**What this task involves**
You are asked to write out the full listing exactly as it stands.

**Record extracts**
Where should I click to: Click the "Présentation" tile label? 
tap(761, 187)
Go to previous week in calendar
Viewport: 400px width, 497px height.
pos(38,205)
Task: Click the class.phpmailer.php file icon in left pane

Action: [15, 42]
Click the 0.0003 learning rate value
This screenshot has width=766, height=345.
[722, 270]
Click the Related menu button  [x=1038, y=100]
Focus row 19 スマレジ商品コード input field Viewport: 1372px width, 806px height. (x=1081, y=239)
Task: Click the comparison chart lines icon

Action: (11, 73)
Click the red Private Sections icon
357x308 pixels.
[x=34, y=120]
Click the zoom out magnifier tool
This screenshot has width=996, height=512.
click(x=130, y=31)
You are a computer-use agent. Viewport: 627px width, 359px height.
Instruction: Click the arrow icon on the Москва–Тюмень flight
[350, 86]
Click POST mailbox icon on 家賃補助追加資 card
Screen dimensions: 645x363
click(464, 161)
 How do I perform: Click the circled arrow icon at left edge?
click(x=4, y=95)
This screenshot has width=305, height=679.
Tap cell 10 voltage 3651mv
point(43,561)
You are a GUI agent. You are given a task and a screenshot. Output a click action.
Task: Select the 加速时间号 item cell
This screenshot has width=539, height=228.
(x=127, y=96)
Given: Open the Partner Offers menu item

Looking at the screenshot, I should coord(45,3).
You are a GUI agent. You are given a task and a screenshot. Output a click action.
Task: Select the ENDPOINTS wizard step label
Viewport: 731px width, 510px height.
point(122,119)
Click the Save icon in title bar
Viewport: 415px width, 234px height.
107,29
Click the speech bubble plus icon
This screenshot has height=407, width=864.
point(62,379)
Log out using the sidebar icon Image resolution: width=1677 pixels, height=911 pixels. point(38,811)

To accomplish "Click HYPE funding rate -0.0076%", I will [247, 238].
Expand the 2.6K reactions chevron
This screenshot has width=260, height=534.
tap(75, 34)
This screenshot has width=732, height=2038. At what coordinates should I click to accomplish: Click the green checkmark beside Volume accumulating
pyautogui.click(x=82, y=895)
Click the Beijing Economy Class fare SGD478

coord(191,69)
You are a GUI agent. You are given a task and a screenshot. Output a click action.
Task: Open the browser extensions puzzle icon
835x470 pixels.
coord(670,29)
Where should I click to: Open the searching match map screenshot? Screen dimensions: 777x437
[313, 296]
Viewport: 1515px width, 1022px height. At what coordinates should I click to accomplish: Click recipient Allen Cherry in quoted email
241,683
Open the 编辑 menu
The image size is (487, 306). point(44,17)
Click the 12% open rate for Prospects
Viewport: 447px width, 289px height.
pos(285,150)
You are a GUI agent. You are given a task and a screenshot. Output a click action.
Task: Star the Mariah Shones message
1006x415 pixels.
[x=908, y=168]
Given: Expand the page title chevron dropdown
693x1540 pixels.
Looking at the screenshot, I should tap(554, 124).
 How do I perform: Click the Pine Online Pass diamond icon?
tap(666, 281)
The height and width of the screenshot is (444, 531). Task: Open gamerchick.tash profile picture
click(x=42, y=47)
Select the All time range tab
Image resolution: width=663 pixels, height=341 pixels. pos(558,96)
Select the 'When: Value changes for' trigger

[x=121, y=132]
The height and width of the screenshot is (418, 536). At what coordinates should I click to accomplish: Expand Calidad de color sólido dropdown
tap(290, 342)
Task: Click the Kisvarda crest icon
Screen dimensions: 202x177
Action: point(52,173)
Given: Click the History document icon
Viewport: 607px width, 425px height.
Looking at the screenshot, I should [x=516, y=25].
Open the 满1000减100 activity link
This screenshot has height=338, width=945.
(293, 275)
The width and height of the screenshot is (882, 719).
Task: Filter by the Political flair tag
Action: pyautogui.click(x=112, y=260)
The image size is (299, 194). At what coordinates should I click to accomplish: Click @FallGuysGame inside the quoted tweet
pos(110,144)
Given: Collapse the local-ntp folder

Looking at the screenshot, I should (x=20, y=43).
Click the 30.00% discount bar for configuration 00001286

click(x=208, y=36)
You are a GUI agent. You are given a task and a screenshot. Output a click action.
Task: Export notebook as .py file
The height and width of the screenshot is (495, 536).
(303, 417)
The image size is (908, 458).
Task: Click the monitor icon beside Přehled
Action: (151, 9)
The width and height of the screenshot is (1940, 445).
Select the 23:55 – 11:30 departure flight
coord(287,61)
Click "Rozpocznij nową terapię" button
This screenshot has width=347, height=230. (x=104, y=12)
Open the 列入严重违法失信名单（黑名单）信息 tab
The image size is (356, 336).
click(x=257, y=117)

**Answer space**
Where should I click to: Click the "Présentation" tile label? 
tap(761, 187)
Go to previous week in calendar
Viewport: 400px width, 497px height.
pos(38,205)
Task: Click the class.phpmailer.php file icon in left pane

Action: [15, 42]
Click the 0.0003 learning rate value
This screenshot has width=766, height=345.
[722, 270]
Click the Related menu button  [x=1038, y=100]
Focus row 19 スマレジ商品コード input field Viewport: 1372px width, 806px height. (x=1081, y=239)
Task: Click the comparison chart lines icon

Action: (11, 73)
Click the red Private Sections icon
357x308 pixels.
[x=34, y=120]
Click the zoom out magnifier tool
This screenshot has width=996, height=512.
click(x=130, y=31)
You are a computer-use agent. Viewport: 627px width, 359px height.
Instruction: Click the arrow icon on the Москва–Тюмень flight
[350, 86]
Click POST mailbox icon on 家賃補助追加資 card
Screen dimensions: 645x363
click(464, 161)
 How do I perform: Click the circled arrow icon at left edge?
click(x=4, y=95)
This screenshot has width=305, height=679.
Tap cell 10 voltage 3651mv
point(43,561)
You are a GUI agent. You are given a task and a screenshot. Output a click action.
Task: Select the 加速时间号 item cell
This screenshot has width=539, height=228.
(x=127, y=96)
Given: Open the Partner Offers menu item

Looking at the screenshot, I should coord(45,3).
You are a GUI agent. You are given a task and a screenshot. Output a click action.
Task: Select the ENDPOINTS wizard step label
Viewport: 731px width, 510px height.
point(122,119)
Click the Save icon in title bar
Viewport: 415px width, 234px height.
107,29
Click the speech bubble plus icon
This screenshot has height=407, width=864.
point(62,379)
Log out using the sidebar icon Image resolution: width=1677 pixels, height=911 pixels. point(38,811)

To accomplish "Click HYPE funding rate -0.0076%", I will [247, 238].
Expand the 2.6K reactions chevron
This screenshot has width=260, height=534.
tap(75, 34)
This screenshot has width=732, height=2038. At what coordinates should I click to accomplish: Click the green checkmark beside Volume accumulating
pyautogui.click(x=82, y=895)
Click the Beijing Economy Class fare SGD478

coord(191,69)
You are a GUI agent. You are given a task and a screenshot. Output a click action.
Task: Open the browser extensions puzzle icon
835x470 pixels.
coord(670,29)
Where should I click to: Open the searching match map screenshot? Screen dimensions: 777x437
[313, 296]
Viewport: 1515px width, 1022px height. At what coordinates should I click to accomplish: Click recipient Allen Cherry in quoted email
241,683
Open the 编辑 menu
The image size is (487, 306). point(44,17)
Click the 12% open rate for Prospects
Viewport: 447px width, 289px height.
pos(285,150)
You are a GUI agent. You are given a task and a screenshot. Output a click action.
Task: Star the Mariah Shones message
1006x415 pixels.
[x=908, y=168]
Given: Expand the page title chevron dropdown
693x1540 pixels.
Looking at the screenshot, I should tap(554, 124).
 How do I perform: Click the Pine Online Pass diamond icon?
tap(666, 281)
The height and width of the screenshot is (444, 531). Task: Open gamerchick.tash profile picture
click(x=42, y=47)
Select the All time range tab
Image resolution: width=663 pixels, height=341 pixels. pos(558,96)
Select the 'When: Value changes for' trigger

[x=121, y=132]
The height and width of the screenshot is (418, 536). At what coordinates should I click to accomplish: Expand Calidad de color sólido dropdown
tap(290, 342)
Task: Click the Kisvarda crest icon
Screen dimensions: 202x177
Action: point(52,173)
Given: Click the History document icon
Viewport: 607px width, 425px height.
Looking at the screenshot, I should [x=516, y=25].
Open the 满1000减100 activity link
This screenshot has height=338, width=945.
(293, 275)
The width and height of the screenshot is (882, 719).
Task: Filter by the Political flair tag
Action: pyautogui.click(x=112, y=260)
The image size is (299, 194). At what coordinates should I click to accomplish: Click @FallGuysGame inside the quoted tweet
pos(110,144)
Given: Collapse the local-ntp folder

Looking at the screenshot, I should (x=20, y=43).
Click the 30.00% discount bar for configuration 00001286

click(x=208, y=36)
You are a GUI agent. You are given a task and a screenshot. Output a click action.
Task: Export notebook as .py file
The height and width of the screenshot is (495, 536).
(303, 417)
The image size is (908, 458).
Task: Click the monitor icon beside Přehled
Action: (151, 9)
The width and height of the screenshot is (1940, 445).
Select the 23:55 – 11:30 departure flight
coord(287,61)
Click "Rozpocznij nową terapię" button
This screenshot has width=347, height=230. (x=104, y=12)
Open the 列入严重违法失信名单（黑名单）信息 tab
The image size is (356, 336).
click(x=257, y=117)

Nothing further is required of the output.